Imelda Marcos, poder en la sombra | Estreno en Movistar+ La gran madrastra filipina

Imelda Marcos, en una imagen del documental. Imelda Marcos, en una imagen del documental.

Imelda Marcos, en una imagen del documental.

Recordada sobre todo por la anécdota de su inmensa colección de zapatos descubierta después de salir huyendo del palacio presidencial de Malacañán tras la sublevación popular de 1986, Imelda Marcos se nos revela en este documental como una maquiavélica y poderosa mujer detrás de su marido, el presidente y dictador filipino Ferdinand Marcos, pero también de su hijo Bongbong, nuevo aspirante al liderazgo de un país empobrecido, expoliado y amnésico desde que la familia llegara al poder en 1965.

En algunos momentos impagables de este retrato, podemos a ver a la glamurosa, ostentosa y emperifollada señora Marcos en su lujoso apartamento rodeada de Picassos y Miguelángeles, repartiendo billetitos a los niños pobres en las calles tras la ventana de su coche de lujo, rodeada de un séquito esclavizado que le retoca el pelo o el maquillaje para las cámaras o recoge los cristales y pedazos de lo que ha tirado con descuido. Ella misma se autoproclama la madre de todos los filipinos, embajadora mundial de los días de esplendor del país y la mujer que sedujo a todos los mandatarios internacionales de la época de la Guerra Fría.

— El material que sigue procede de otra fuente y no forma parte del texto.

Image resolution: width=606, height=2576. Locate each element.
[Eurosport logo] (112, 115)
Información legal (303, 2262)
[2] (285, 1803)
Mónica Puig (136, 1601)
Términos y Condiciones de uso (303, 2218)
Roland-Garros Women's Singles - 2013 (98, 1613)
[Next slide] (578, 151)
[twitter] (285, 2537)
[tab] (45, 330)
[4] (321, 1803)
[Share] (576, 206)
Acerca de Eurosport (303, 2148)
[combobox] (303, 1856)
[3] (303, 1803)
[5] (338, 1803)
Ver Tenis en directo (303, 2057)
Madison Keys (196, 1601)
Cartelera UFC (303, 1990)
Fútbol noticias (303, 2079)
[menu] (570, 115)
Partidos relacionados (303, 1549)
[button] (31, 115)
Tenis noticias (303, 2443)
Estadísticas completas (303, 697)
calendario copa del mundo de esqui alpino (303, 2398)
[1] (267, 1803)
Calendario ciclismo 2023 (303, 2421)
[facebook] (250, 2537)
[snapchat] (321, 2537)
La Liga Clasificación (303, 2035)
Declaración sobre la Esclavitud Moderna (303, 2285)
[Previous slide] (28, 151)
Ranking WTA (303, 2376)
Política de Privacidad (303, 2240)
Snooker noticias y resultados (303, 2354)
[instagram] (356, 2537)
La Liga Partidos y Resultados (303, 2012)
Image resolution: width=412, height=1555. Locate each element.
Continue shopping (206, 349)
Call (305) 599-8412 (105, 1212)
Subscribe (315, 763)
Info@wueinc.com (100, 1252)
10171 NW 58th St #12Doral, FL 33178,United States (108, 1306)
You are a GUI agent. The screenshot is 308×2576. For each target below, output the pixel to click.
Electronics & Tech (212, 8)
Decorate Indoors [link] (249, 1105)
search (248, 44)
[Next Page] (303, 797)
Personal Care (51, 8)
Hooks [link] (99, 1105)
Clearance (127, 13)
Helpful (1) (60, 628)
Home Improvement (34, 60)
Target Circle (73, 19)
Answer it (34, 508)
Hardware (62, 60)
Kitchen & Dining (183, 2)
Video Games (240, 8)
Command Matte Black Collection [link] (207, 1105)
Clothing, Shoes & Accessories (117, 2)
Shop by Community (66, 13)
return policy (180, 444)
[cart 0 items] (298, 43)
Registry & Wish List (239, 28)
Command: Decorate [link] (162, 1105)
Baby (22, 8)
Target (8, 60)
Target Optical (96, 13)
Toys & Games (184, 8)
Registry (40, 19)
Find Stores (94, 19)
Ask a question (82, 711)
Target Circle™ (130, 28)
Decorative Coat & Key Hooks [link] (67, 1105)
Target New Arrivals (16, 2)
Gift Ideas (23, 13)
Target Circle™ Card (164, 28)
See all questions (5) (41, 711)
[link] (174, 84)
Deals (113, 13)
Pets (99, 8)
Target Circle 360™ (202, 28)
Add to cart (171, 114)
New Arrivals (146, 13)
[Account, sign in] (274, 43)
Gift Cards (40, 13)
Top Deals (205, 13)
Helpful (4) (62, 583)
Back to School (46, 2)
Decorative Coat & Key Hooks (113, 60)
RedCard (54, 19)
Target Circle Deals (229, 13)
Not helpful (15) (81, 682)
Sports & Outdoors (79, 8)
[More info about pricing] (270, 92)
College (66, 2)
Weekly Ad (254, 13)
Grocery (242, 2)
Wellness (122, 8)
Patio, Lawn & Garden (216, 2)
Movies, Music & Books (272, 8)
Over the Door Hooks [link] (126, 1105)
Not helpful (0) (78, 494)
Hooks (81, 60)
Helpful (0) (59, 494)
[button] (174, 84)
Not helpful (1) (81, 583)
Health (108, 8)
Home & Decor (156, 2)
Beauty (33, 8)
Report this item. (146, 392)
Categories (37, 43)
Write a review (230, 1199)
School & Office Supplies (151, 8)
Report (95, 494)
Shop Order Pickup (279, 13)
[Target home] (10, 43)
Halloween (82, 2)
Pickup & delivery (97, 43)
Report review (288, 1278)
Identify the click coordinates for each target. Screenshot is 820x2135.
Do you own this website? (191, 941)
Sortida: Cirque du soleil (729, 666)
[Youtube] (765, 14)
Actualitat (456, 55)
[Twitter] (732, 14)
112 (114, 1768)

Se diría que estamos ante una de esas caricaturas chanantes de Joaquín Reyes, si no fuera porque la señora Marcos, a sus casi 90 años, ha sido y sigue siendo real, pieza activa, resbaladiza, intocable por la justicia y a la postre determinante en la actual configuración política de Filipinas, un país a la deriva en el que nuevo presidente, Rodrigo Duterte, también baila al son de su financiación (oculta) que tiene como objetivo último restituir y perpetuar en el poder el apellido familiar.

El documental de Lauren Greenfield (Generation wealth) puede verse así en esa doble vertiente del retrato de un personaje excéntrico, excesivo y autoparódico en su incontinencia reveladora, pero también como un ejercicio de denuncia explícita y directa que apunta a los abusos, la corrupción, el ejercicio sistemático de la violencia, la extorsión o el asesinato como formas para medrar en una población que no ha terminado nunca de estar a la altura de las circunstancias. Otra lección de historia más desde un rincón lejano del planeta que confirma que el populismo reaccionario, dinástico, cínico y mesiánico de las élites avanza imparable como un cocodrilo depredador bajo las aguas podridas de sistemas aparentemente democráticos.